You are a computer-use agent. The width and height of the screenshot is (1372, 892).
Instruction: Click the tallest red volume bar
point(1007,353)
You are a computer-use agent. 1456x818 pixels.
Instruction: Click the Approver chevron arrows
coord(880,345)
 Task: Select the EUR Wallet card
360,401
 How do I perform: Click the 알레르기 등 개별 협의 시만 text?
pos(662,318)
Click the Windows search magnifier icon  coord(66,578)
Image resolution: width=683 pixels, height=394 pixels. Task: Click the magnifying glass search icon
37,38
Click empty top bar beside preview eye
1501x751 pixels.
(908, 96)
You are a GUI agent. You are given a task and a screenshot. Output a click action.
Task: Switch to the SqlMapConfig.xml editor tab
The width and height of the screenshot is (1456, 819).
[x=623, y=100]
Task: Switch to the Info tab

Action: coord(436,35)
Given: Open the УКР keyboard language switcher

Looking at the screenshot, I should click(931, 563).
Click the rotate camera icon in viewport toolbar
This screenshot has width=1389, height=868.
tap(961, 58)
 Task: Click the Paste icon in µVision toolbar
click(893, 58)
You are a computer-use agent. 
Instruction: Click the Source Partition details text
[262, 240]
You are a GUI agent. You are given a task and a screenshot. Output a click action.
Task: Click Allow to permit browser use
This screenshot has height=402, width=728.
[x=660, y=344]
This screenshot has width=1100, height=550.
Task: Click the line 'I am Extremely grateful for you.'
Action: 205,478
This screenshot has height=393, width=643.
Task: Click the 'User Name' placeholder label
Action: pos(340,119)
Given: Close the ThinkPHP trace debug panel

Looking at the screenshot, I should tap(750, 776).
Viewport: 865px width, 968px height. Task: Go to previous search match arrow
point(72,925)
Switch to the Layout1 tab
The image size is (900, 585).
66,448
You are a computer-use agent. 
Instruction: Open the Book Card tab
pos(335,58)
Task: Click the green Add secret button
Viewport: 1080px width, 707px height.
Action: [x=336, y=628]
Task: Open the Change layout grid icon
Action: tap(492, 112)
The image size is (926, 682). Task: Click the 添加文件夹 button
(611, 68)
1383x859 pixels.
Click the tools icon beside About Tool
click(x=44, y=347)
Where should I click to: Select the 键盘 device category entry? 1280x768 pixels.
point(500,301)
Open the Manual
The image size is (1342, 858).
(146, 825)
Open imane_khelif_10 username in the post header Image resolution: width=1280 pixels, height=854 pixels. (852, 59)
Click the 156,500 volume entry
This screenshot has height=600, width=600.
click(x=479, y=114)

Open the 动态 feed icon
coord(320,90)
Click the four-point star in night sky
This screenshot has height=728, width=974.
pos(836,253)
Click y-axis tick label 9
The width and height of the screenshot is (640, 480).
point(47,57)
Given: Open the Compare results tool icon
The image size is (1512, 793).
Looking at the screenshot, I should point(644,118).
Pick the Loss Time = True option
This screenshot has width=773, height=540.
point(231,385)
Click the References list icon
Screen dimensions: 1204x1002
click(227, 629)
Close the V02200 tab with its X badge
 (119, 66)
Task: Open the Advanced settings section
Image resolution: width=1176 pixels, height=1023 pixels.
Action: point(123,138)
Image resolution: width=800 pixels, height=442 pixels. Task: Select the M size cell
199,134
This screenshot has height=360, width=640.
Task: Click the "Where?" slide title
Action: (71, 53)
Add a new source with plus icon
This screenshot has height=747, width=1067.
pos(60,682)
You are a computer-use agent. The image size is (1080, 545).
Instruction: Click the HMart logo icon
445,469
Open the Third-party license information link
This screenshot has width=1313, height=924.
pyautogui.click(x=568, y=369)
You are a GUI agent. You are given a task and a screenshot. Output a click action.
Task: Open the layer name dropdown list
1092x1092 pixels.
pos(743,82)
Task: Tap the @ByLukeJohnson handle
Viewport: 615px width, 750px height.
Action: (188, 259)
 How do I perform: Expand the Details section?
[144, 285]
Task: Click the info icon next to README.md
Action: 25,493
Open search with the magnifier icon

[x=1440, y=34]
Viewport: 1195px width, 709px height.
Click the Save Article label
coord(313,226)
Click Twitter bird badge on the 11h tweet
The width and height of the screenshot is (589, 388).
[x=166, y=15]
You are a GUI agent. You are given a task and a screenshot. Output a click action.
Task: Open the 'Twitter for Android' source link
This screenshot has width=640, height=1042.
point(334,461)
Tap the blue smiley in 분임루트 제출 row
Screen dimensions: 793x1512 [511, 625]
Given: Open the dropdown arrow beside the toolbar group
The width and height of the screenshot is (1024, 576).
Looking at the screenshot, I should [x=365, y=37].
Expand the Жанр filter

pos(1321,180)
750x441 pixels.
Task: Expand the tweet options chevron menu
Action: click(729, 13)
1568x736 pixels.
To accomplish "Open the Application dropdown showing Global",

--- --- ---

Please render every line of the material above as a JSON list of strings, one string per line, leaving out blank lines.

_Task response:_
[
  "You are a computer-use agent. The width and height of the screenshot is (1372, 892).",
  "Instruction: Click the tallest red volume bar",
  "point(1007,353)",
  "You are a computer-use agent. 1456x818 pixels.",
  "Instruction: Click the Approver chevron arrows",
  "coord(880,345)",
  " Task: Select the EUR Wallet card",
  "360,401",
  " How do I perform: Click the 알레르기 등 개별 협의 시만 text?",
  "pos(662,318)",
  "Click the Windows search magnifier icon  coord(66,578)",
  "Image resolution: width=683 pixels, height=394 pixels. Task: Click the magnifying glass search icon",
  "37,38",
  "Click empty top bar beside preview eye",
  "1501x751 pixels.",
  "(908, 96)",
  "You are a GUI agent. You are given a task and a screenshot. Output a click action.",
  "Task: Switch to the SqlMapConfig.xml editor tab",
  "The width and height of the screenshot is (1456, 819).",
  "[x=623, y=100]",
  "Task: Switch to the Info tab",
  "Action: coord(436,35)",
  "Given: Open the УКР keyboard language switcher",
  "Looking at the screenshot, I should click(931, 563).",
  "Click the rotate camera icon in viewport toolbar",
  "This screenshot has width=1389, height=868.",
  "tap(961, 58)",
  " Task: Click the Paste icon in µVision toolbar",
  "click(893, 58)",
  "You are a computer-use agent. ",
  "Instruction: Click the Source Partition details text",
  "[262, 240]",
  "You are a GUI agent. You are given a task and a screenshot. Output a click action.",
  "Task: Click Allow to permit browser use",
  "This screenshot has height=402, width=728.",
  "[x=660, y=344]",
  "This screenshot has width=1100, height=550.",
  "Task: Click the line 'I am Extremely grateful for you.'",
  "Action: 205,478",
  "This screenshot has height=393, width=643.",
  "Task: Click the 'User Name' placeholder label",
  "Action: pos(340,119)",
  "Given: Close the ThinkPHP trace debug panel",
  "Looking at the screenshot, I should tap(750, 776).",
  "Viewport: 865px width, 968px height. Task: Go to previous search match arrow",
  "point(72,925)",
  "Switch to the Layout1 tab",
  "The image size is (900, 585).",
  "66,448",
  "You are a computer-use agent. ",
  "Instruction: Open the Book Card tab",
  "pos(335,58)",
  "Task: Click the green Add secret button",
  "Viewport: 1080px width, 707px height.",
  "Action: [x=336, y=628]",
  "Task: Open the Change layout grid icon",
  "Action: tap(492, 112)",
  "The image size is (926, 682). Task: Click the 添加文件夹 button",
  "(611, 68)",
  "1383x859 pixels.",
  "Click the tools icon beside About Tool",
  "click(x=44, y=347)",
  "Where should I click to: Select the 键盘 device category entry? 1280x768 pixels.",
  "point(500,301)",
  "Open the Manual",
  "The image size is (1342, 858).",
  "(146, 825)",
  "Open imane_khelif_10 username in the post header Image resolution: width=1280 pixels, height=854 pixels. (852, 59)",
  "Click the 156,500 volume entry",
  "This screenshot has height=600, width=600.",
  "click(x=479, y=114)",
  "Open the 动态 feed icon",
  "coord(320,90)",
  "Click the four-point star in night sky",
  "This screenshot has height=728, width=974.",
  "pos(836,253)",
  "Click y-axis tick label 9",
  "The width and height of the screenshot is (640, 480).",
  "point(47,57)",
  "Given: Open the Compare results tool icon",
  "The image size is (1512, 793).",
  "Looking at the screenshot, I should point(644,118).",
  "Pick the Loss Time = True option",
  "This screenshot has width=773, height=540.",
  "point(231,385)",
  "Click the References list icon",
  "Screen dimensions: 1204x1002",
  "click(227, 629)",
  "Close the V02200 tab with its X badge",
  " (119, 66)",
  "Task: Open the Advanced settings section",
  "Image resolution: width=1176 pixels, height=1023 pixels.",
  "Action: point(123,138)",
  "Image resolution: width=800 pixels, height=442 pixels. Task: Select the M size cell",
  "199,134",
  "This screenshot has height=360, width=640.",
  "Task: Click the \"Where?\" slide title",
  "Action: (71, 53)",
  "Add a new source with plus icon",
  "This screenshot has height=747, width=1067.",
  "pos(60,682)",
  "You are a computer-use agent. The image size is (1080, 545).",
  "Instruction: Click the HMart logo icon",
  "445,469",
  "Open the Third-party license information link",
  "This screenshot has width=1313, height=924.",
  "pyautogui.click(x=568, y=369)",
  "You are a GUI agent. You are given a task and a screenshot. Output a click action.",
  "Task: Open the layer name dropdown list",
  "1092x1092 pixels.",
  "pos(743,82)",
  "Task: Tap the @ByLukeJohnson handle",
  "Viewport: 615px width, 750px height.",
  "Action: (188, 259)",
  " How do I perform: Expand the Details section?",
  "[144, 285]",
  "Task: Click the info icon next to README.md",
  "Action: 25,493",
  "Open search with the magnifier icon",
  "[x=1440, y=34]",
  "Viewport: 1195px width, 709px height.",
  "Click the Save Article label",
  "coord(313,226)",
  "Click Twitter bird badge on the 11h tweet",
  "The width and height of the screenshot is (589, 388).",
  "[x=166, y=15]",
  "You are a GUI agent. You are given a task and a screenshot. Output a click action.",
  "Task: Open the 'Twitter for Android' source link",
  "This screenshot has width=640, height=1042.",
  "point(334,461)",
  "Tap the blue smiley in 분임루트 제출 row",
  "Screen dimensions: 793x1512 [511, 625]",
  "Given: Open the dropdown arrow beside the toolbar group",
  "The width and height of the screenshot is (1024, 576).",
  "Looking at the screenshot, I should [x=365, y=37].",
  "Expand the Жанр filter",
  "pos(1321,180)",
  "750x441 pixels.",
  "Task: Expand the tweet options chevron menu",
  "Action: click(729, 13)",
  "1568x736 pixels.",
  "To accomplish \"Open the Application dropdown showing Global\","
]